* [To do] Arrange as a Markdown table every line from the one containing "Gruppensex (75, 2310)" through the end of the items, inclusive, with columns Row and Line, numbering the rows in order and leaving out blank lines.
● ● ●
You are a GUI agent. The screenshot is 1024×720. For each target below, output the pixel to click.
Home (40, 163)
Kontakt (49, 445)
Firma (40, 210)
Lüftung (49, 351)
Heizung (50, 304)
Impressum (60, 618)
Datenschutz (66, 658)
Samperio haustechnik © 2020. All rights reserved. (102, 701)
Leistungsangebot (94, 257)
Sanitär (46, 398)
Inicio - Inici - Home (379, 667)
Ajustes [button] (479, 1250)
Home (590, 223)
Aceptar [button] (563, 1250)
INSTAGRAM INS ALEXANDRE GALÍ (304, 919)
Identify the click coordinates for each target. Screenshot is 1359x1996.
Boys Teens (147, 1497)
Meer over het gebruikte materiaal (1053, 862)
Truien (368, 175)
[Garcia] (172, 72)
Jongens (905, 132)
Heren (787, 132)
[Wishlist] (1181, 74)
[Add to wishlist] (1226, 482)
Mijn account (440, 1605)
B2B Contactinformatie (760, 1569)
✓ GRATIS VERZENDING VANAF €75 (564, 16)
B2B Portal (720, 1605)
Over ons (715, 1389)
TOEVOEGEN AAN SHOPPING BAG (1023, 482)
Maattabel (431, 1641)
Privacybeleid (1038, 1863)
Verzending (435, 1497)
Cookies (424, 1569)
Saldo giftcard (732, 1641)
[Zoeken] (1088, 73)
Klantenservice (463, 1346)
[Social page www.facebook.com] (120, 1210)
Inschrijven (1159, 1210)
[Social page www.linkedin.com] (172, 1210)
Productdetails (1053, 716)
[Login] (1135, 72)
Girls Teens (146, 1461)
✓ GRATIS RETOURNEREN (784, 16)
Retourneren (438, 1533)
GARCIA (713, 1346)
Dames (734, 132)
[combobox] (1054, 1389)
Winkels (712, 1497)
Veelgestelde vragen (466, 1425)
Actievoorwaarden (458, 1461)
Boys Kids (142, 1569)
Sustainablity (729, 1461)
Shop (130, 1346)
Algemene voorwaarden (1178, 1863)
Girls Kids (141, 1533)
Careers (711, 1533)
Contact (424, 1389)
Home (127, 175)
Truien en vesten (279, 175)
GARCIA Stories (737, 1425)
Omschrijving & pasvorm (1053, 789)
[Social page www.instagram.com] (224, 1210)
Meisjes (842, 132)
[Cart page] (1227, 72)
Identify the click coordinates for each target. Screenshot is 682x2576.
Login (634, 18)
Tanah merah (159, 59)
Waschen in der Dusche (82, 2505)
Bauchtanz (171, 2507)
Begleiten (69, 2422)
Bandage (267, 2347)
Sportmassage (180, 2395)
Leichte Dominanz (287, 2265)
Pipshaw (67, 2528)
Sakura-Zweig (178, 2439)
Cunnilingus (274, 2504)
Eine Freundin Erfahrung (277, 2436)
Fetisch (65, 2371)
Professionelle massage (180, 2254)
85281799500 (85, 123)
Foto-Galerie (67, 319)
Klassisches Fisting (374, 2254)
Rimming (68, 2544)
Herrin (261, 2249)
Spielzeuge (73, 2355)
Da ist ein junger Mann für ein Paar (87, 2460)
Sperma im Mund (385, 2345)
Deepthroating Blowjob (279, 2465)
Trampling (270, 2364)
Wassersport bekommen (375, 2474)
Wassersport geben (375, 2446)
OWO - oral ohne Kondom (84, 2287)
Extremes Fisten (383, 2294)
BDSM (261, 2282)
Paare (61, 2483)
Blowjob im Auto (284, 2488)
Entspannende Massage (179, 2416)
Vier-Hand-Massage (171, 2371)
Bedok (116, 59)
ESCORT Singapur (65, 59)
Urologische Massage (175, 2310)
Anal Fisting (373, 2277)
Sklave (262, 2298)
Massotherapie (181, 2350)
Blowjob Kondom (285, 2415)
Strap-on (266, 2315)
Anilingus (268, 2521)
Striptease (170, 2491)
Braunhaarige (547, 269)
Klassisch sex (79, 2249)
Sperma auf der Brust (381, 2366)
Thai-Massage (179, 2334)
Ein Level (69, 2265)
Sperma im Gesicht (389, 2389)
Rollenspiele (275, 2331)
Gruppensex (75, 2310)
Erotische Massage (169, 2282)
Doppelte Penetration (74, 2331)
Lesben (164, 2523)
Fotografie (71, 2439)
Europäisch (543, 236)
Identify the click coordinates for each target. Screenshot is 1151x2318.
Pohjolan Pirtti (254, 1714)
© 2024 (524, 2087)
● ● ●
* [Written response]
| Row | Line |
|---|---|
| 1 | Gruppensex (75, 2310) |
| 2 | Erotische Massage (169, 2282) |
| 3 | Doppelte Penetration (74, 2331) |
| 4 | Lesben (164, 2523) |
| 5 | Fotografie (71, 2439) |
| 6 | Europäisch (543, 236) |
| 7 | Identify the click coordinates for each target. Screenshot is 1151x2318. |
| 8 | Pohjolan Pirtti (254, 1714) |
| 9 | © 2024 (524, 2087) |